# Problem statement:
Every line from the one containing "Wethersfield (19, 2324)" to the last line of the listing below should be given again exactly.

# Records provided:
++++++

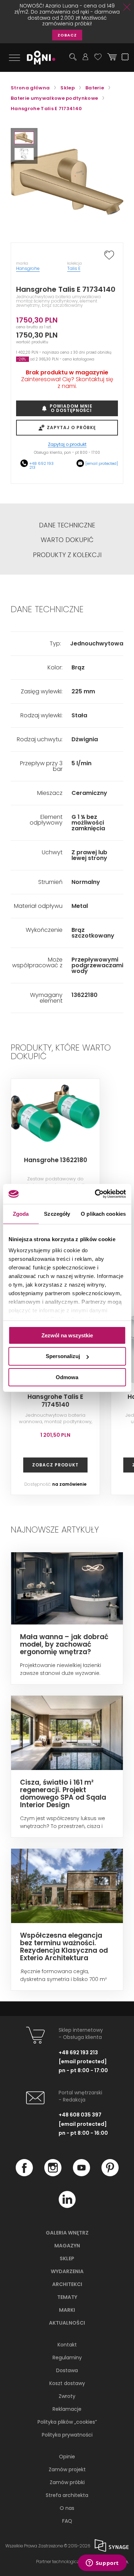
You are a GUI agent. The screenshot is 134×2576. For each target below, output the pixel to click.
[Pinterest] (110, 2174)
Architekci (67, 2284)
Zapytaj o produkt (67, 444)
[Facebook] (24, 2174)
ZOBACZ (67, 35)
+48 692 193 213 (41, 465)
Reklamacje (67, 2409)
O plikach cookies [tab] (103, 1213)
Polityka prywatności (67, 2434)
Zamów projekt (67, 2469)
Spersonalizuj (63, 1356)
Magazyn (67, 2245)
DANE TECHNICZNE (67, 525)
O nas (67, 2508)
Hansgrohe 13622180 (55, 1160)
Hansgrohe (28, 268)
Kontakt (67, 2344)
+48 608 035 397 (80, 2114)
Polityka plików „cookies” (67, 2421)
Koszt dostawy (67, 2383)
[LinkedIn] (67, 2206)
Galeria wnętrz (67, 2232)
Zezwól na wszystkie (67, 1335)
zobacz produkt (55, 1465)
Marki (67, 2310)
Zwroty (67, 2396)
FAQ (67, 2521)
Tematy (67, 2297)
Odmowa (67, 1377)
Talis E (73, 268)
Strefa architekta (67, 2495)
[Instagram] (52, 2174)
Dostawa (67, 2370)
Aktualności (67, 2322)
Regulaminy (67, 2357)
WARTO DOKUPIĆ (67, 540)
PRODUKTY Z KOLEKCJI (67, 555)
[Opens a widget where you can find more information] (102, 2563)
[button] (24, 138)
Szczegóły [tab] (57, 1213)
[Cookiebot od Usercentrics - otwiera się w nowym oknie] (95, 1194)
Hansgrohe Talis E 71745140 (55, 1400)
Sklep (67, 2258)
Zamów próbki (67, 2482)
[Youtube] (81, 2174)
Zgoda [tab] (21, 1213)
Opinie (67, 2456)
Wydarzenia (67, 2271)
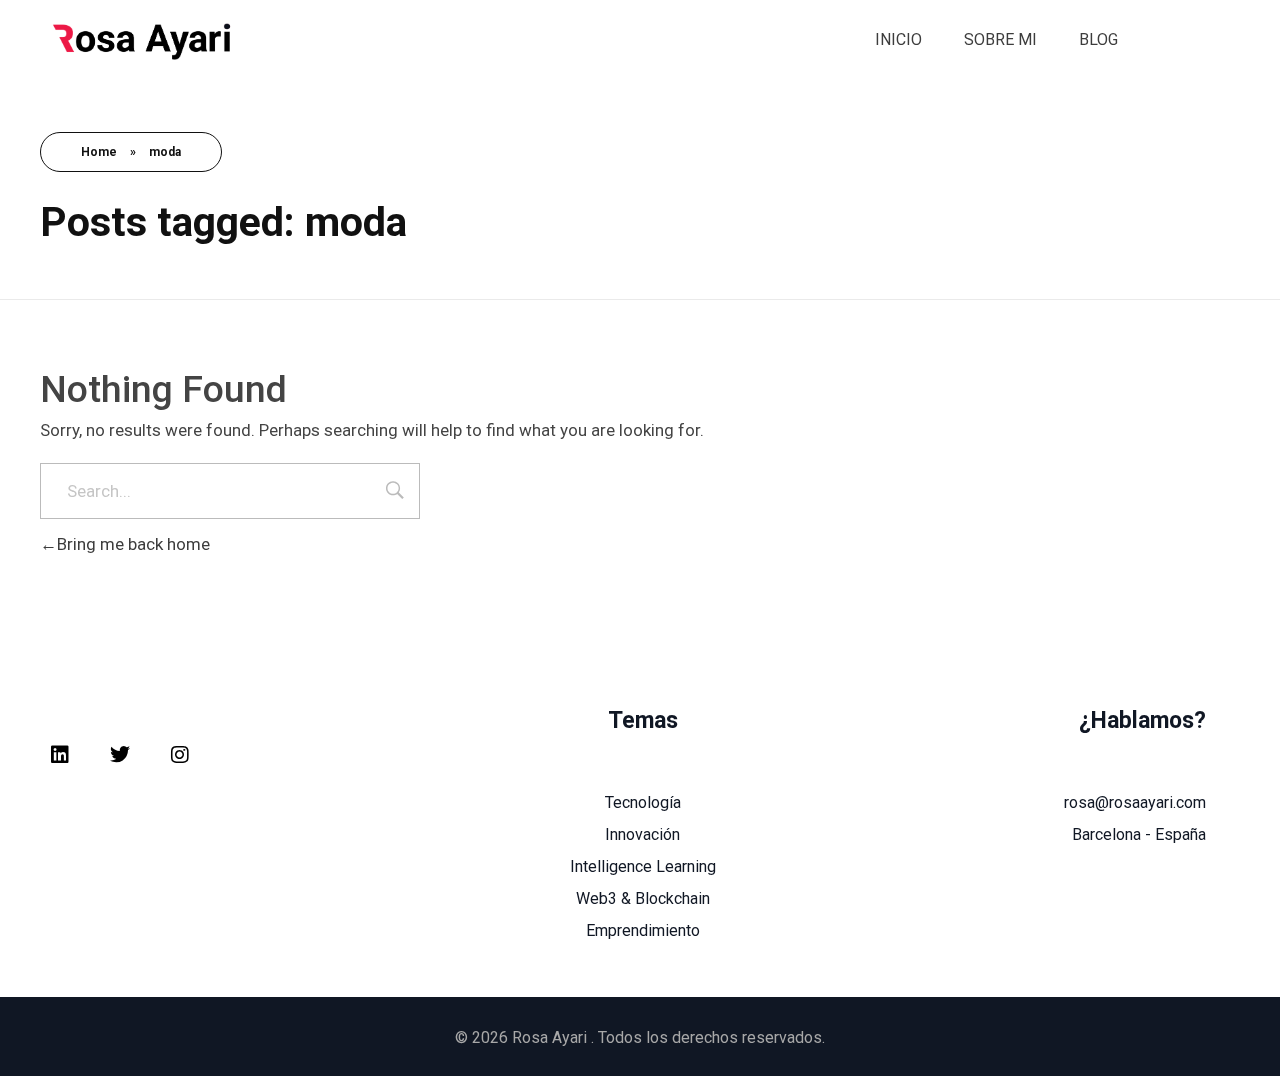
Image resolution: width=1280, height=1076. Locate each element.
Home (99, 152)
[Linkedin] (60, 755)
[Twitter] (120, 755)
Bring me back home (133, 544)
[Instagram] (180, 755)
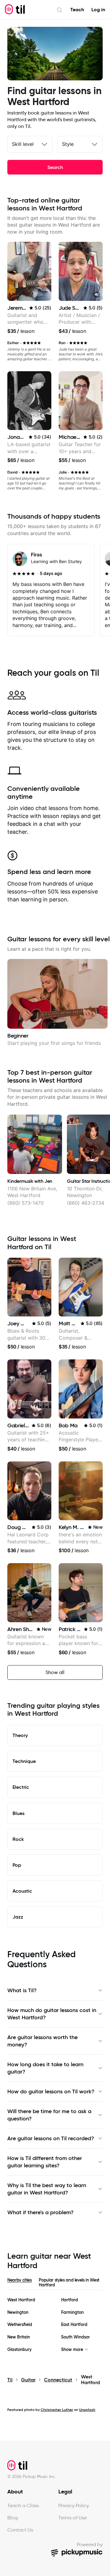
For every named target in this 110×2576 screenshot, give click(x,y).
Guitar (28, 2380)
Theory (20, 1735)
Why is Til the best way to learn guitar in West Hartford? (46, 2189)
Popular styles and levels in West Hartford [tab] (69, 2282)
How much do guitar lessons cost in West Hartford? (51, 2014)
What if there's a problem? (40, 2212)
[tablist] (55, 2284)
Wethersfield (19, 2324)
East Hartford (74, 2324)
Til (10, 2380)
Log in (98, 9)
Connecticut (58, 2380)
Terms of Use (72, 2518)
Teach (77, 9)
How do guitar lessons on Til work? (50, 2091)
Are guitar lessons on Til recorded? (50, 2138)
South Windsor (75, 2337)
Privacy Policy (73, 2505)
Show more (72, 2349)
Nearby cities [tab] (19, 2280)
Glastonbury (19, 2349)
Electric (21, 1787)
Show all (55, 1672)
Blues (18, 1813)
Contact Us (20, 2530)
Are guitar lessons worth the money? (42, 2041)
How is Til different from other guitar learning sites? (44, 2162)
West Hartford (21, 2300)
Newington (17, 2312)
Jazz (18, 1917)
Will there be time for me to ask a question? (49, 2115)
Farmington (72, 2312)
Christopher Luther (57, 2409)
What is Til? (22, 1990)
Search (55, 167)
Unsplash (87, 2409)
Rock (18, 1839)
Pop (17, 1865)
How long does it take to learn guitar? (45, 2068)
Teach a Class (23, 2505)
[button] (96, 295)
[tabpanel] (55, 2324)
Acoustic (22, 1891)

++++++

# Solution:
Wethersfield (19, 2324)
East Hartford (74, 2324)
Til (10, 2380)
Log in (98, 9)
Connecticut (58, 2380)
Terms of Use (72, 2518)
Teach (77, 9)
How do guitar lessons on Til work? (50, 2091)
Are guitar lessons on Til recorded? (50, 2138)
South Windsor (75, 2337)
Privacy Policy (73, 2505)
Show more (72, 2349)
Nearby cities [tab] (19, 2280)
Glastonbury (19, 2349)
Electric (21, 1787)
Show all (55, 1672)
Blues (18, 1813)
Contact Us (20, 2530)
Are guitar lessons worth the money? (42, 2041)
How is Til different from other guitar learning sites? (44, 2162)
West Hartford (21, 2300)
Newington (17, 2312)
Jazz (18, 1917)
Will there be time for me to ask a question? (49, 2115)
Farmington (72, 2312)
Christopher Luther (57, 2409)
What is Til? (22, 1990)
Search (55, 167)
Unsplash (87, 2409)
Rock (18, 1839)
Pop (17, 1865)
How long does it take to learn guitar? (45, 2068)
Teach a Class (23, 2505)
[button] (96, 295)
[tabpanel] (55, 2324)
Acoustic (22, 1891)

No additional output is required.